Do you mean fixed point using integers, or actually decimal (base-10)? My gut would be to use fixed-point integers with a power of two in the denominator.
On the other hand, I’m not sure if modern compilers even bother converting division/multiplications by powers of two to shifts these days, so maybe it isn’t worth it…
Fair that relying on decimal is an interesting choice. My gut is that it would help with a lot of reasoning for folks.
This comes up all of the time with stuff like lat/lng values. People are convinced you have to use doubles because of the inaccuracy of floats. Completely skipping over the fact that you could have fixed point accuracy to 6 decimal digits with the same number of bits as a float. You just reduce your max/min value that you can represent. Which, for lat/lng, you are already heavily bounded.
I think it is fair to argue that basic libraries don't support trig on common fixed point sizes. But that is ultimately my lament. Floats are amazing for what they need to do. For what many people need, though, it feels overkill because it is overkill.
> People are convinced you have to use doubles because of the inaccuracy of floats
With single-precision floats, considering the worst case, i.e. longitudes close to the equator but far away from the prime meridian, one ulp can translate into as much as 1.68 m (5.5 ft) of distance on the surface (*). That's good enough for some uses, but not for dGPS or any other serious geometric computation. Whereas, with double precision, one ulp in this worst case scenario corresponds to about 3 nanometers. It's overkill, for sure, but if these are the only two types you have, you pick the latter.
* = To represent the integer 179, you need 8 bits, leaving only 16 for the fraction. Since 1 degree of longitude near the equator is about 110 km, you have 1/2^16 degrees * 110 km/degree giving 0.0016784... km.
Right. My point is that I wish more people would reach instead for a fixed point lat/lng library. It would almost certainly be easier to reason with for most people. Similar for most people doing financial math should probably use something other than IEEE floats.
And again, IEEE numbers are amazingly well done for what they are. Which is largely the digital version of scientific notation that is using base-2.
It's quite difficult to find fixed-point number systems that include trigonometry, never mind elliptic integrals. The problem is not just one of static number representations, but also geodetic/geometric computations.
> This comes up all of the time with stuff like lat/lng values. People are convinced you have to use doubles because of the inaccuracy of floats.
Using any floating point representation for lat/long makes no sense at all to me. Floating point is designed for representing values where expected error scales with magnitude, not for values where error is constant with magnitude; the latter requires fixed point. I truly don't understand why someone would optimize their position representation for maximum accuracy off the coast of Africa, instead of having it uniform across the world.
Agreed. But I'm assuming we are in the minority on this one? Bad assumption?

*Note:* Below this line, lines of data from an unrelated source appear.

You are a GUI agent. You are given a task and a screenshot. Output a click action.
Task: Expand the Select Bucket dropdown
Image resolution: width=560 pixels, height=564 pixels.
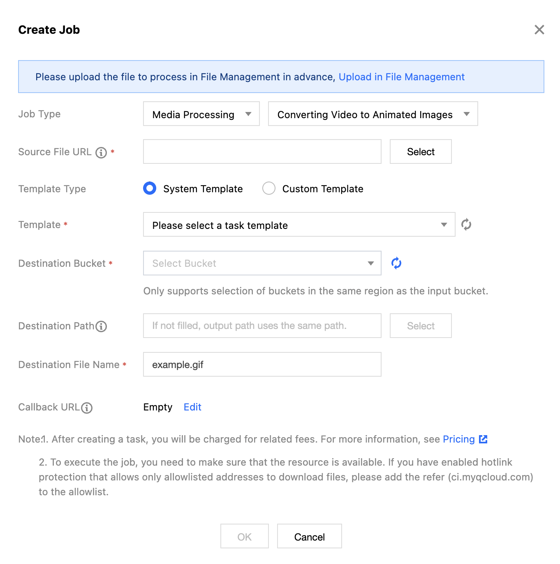pos(262,263)
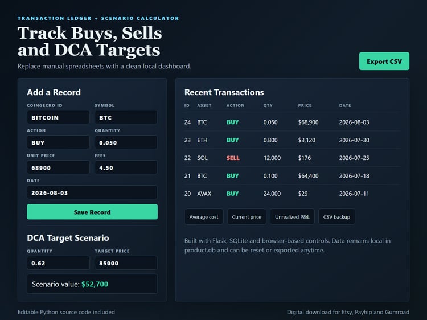The height and width of the screenshot is (320, 427).
Task: Open the Action field set to BUY
Action: 58,142
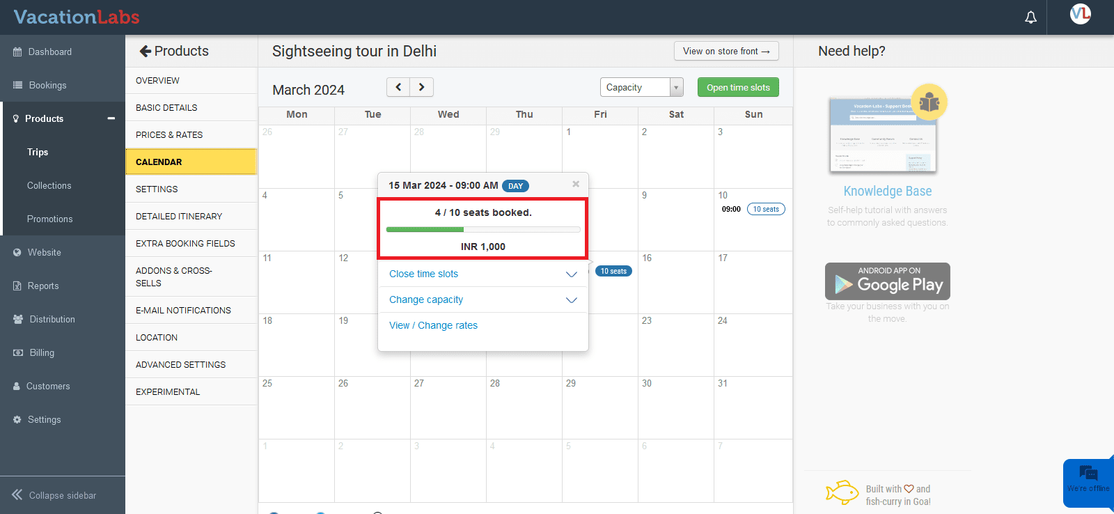Screen dimensions: 1114x514
Task: Expand the Close time slots section
Action: (571, 274)
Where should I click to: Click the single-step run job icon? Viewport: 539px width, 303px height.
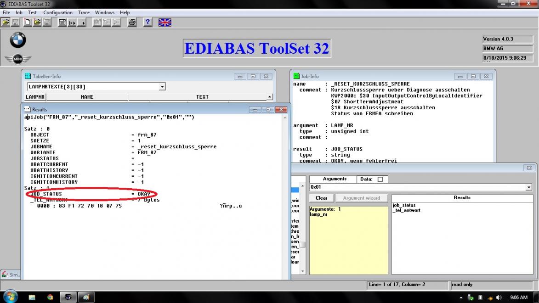72,22

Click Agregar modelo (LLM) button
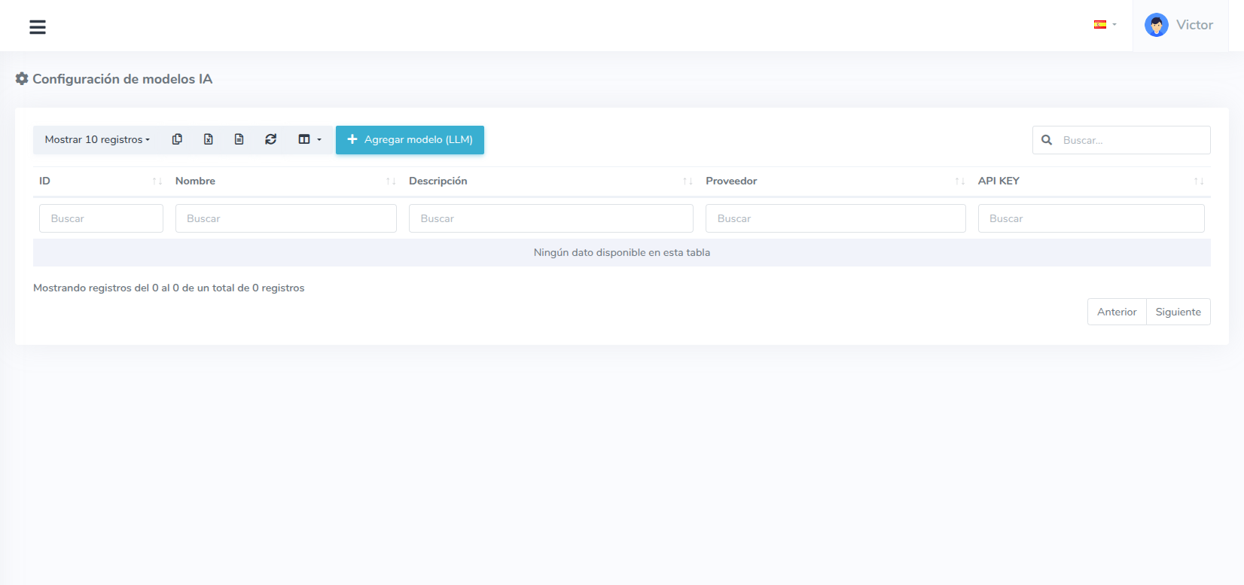pyautogui.click(x=410, y=139)
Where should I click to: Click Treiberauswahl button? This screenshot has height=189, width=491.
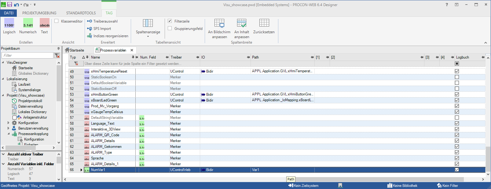[x=102, y=21]
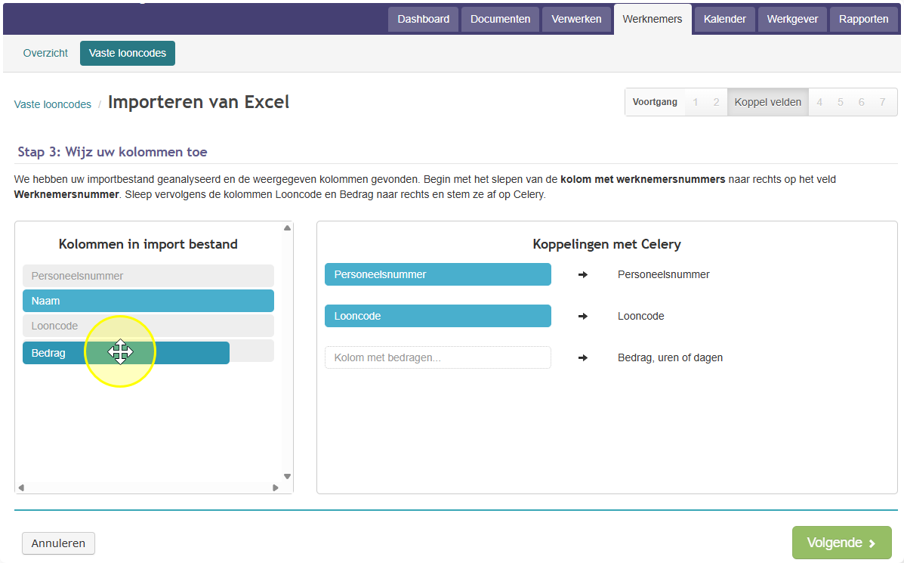Image resolution: width=904 pixels, height=563 pixels.
Task: Select the mapped Looncode blue chip
Action: click(x=437, y=316)
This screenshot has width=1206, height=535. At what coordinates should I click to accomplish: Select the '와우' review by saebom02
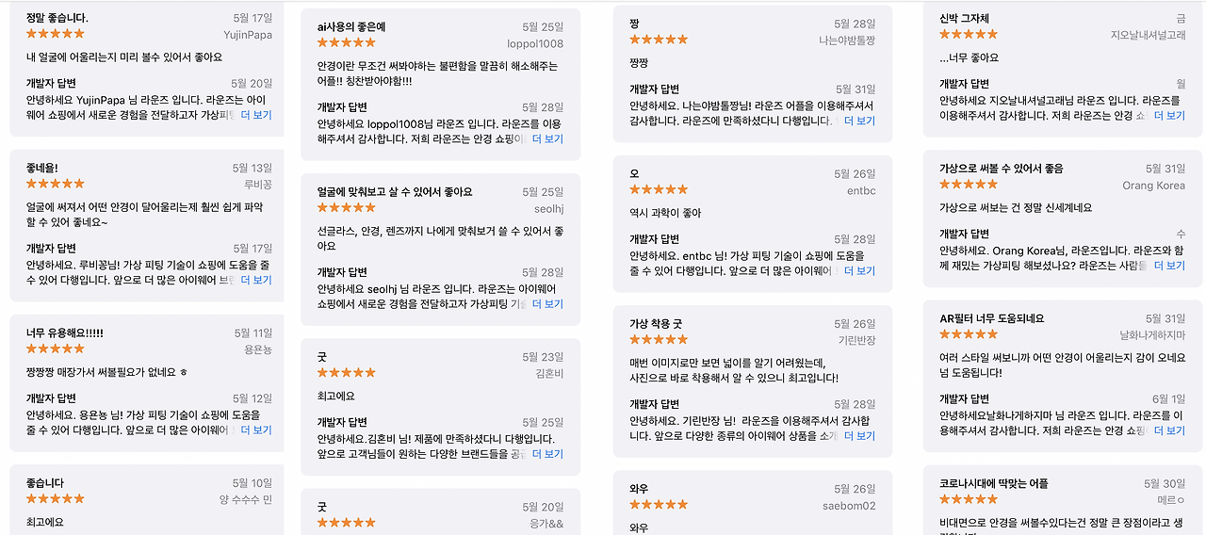click(x=752, y=503)
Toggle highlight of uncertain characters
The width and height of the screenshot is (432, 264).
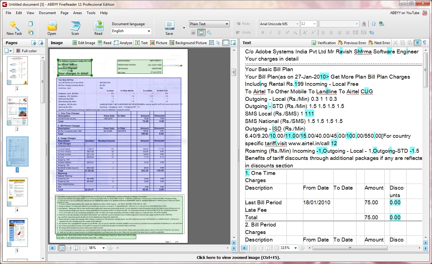click(x=417, y=43)
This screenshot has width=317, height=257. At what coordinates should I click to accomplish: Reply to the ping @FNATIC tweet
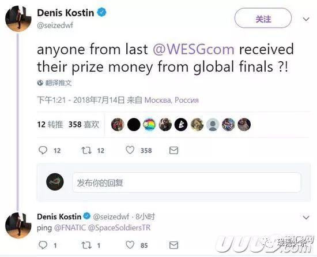(x=43, y=245)
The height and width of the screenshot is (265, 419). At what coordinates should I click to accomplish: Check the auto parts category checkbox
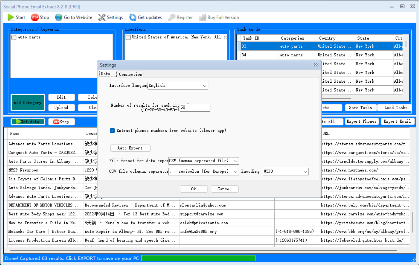point(14,38)
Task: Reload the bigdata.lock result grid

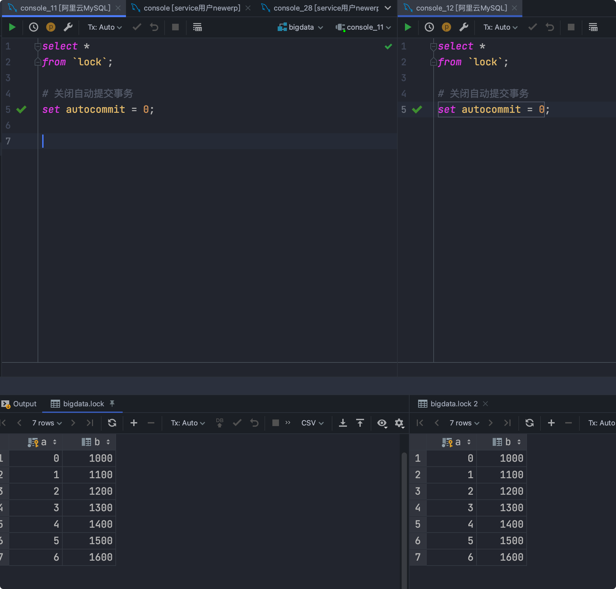Action: pos(112,423)
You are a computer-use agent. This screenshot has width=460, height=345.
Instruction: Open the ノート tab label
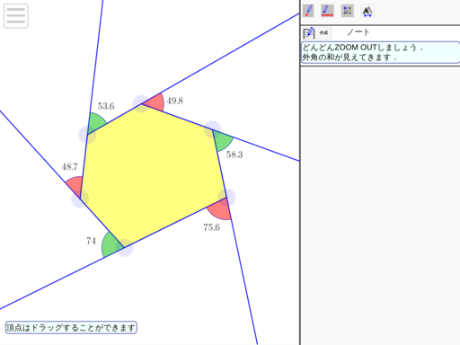pyautogui.click(x=358, y=32)
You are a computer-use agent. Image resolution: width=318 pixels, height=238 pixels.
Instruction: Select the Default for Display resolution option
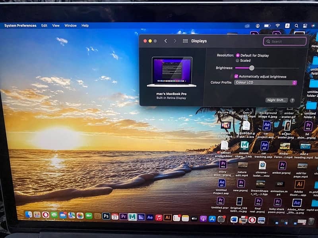pos(238,56)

Depends how you measure. The choice of floating point lat/long is very favorable for people in the area of Null Island, and while the population there nearly zero, the population density is either NaN or infinite, depending on how you handle your divide-by-zeros. I can certainly see optimizing your implementation for an infinite-population-density-area region...
Funny, though I think the main measure most people actually pay attention to is how complicated your code is to do the distance functions.
I've almost never seen a real complexity difference between floating point and fixed point math in a language that supports fixed point either natively or through operator overloading. Yeah, scaling sometimes changes across an operation; but that's the type system's job, it's not actual complexity. And the error analysis is almost always much simpler for the fixed point implementation than the floating point implementation; and anyone writing code doing numeric approximations in any representation without considering numeric stability and doing the error analysis probably isn't worth running software from.
I am a little confused. My assertion is that most languages don't offer fixed point trig functions. Am I wrong on that assertion?
If you have the trig functions already implemented for the fixed point you are doing, what you are saying makes perfect sense to me. But I swear I get challenged on that point every time it comes up, as nobody has a fixed point trig library. (Well, that seems to be the assertion.)
Compilers will convert mul/div to shifts, if they notice one of the operands is a power of 2. I would have included a link to an example on compiler explorer (https://godbolt.org/) but the source editor didn't work on my Pinephone for some reason..
Ah, interesting, I’m playing around with it on godbolt and it is doing all the sort of obvious stuff you might expect (division by 2 implemented as a shift, multiplication by 2 or 3 represented as adds, etc). You are right.
For some reason this was in my head as one of those “surprisingly, optimizing compilers might skip it” situations (like loop unrolling). Dunno where I picked that up.
I think the trick is to make sure the compiler knows you are doing the math with a constant and such? They likely won't branch on arbitrary numbers to sometimes do it as a shift and other times do the multiplication. But compilers for a long time would propagate constants through and pick a faster option for basic a*2.